Abstract
This paper examines a simple basis risk model based on correlated geometric Brownian motions. We apply quadratic criteria to minimize basis risk and hedge in an optimal manner. Initially, we derive the Föllmer–Schweizer decomposition for a European claim. This allows pricing and hedging under the minimal martingale measure, corresponding to the local risk-minimizing strategy. Furthermore, since the mean-variance tradeoff process is deterministic in our setup, the minimal martingale- and variance-optimal martingale measures coincide. Consequently, the mean-variance optimal strategy is easily constructed.

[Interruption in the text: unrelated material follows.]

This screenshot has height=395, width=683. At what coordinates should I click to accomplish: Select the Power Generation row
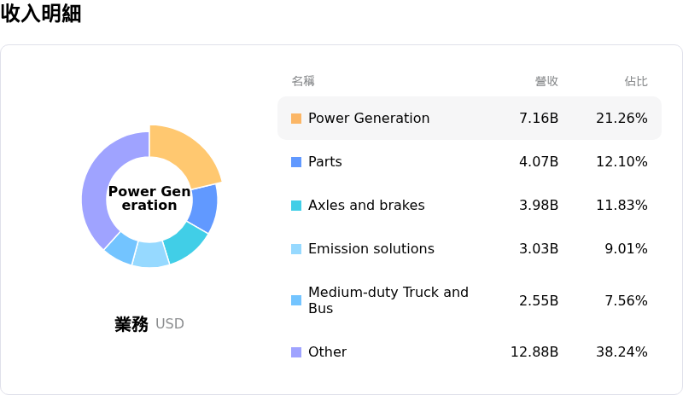469,119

Simple pricing and hedging formulae for put and call options are derived in terms of the Black–Scholes formula. Due to market incompleteness, these formulae depend on the drift parameters of the processes. By making a further equilibrium assumption, we derive an approximate hedging formula, which does not require knowledge of these parameters. The hedging strategies are tested using Monte Carlo experiments, and are compared with results achieved using a utility maximization approach.
Highlights
When a contingent claim is written on an asset or process that is not traded, it is natural to enquire about the effectiveness of hedging with a correlated security
In this paper we used quadratic criteria to derive simple hedging rules for minimizing basis risk. These rules are considerably simpler than the hedging rules based on utility maximization and perform slightly better in terms of minimizing risk. Their simplicity is a consequence of the fact that they are based on the Black–Scholes formula
The utility maximization approach requires the use of series expansions in order to solve the relevant partial differential equation (PDE), which were originally derived using a “distortion”
Summary
When a contingent claim is written on an asset or process that is not traded, it is natural to enquire about the effectiveness of hedging with a correlated security. In this situation the market is incomplete, and the risk that arises as a result of imperfect hedging is known as basis risk. Since not all the risk can be hedged, we are dealing with a typical incomplete market situation, in which the appetite for risk must be specified (usually in terms of a utility function). Our approach is similar to that of Schweizer [8] (see Duffie and Richardson [9]), where the application was hedging futures with a correlated asset. For comprehensive reviews on the theory of quadratic hedging, the reader is directed to the works of Pham [10], Schweizer [11] and McWalter [12]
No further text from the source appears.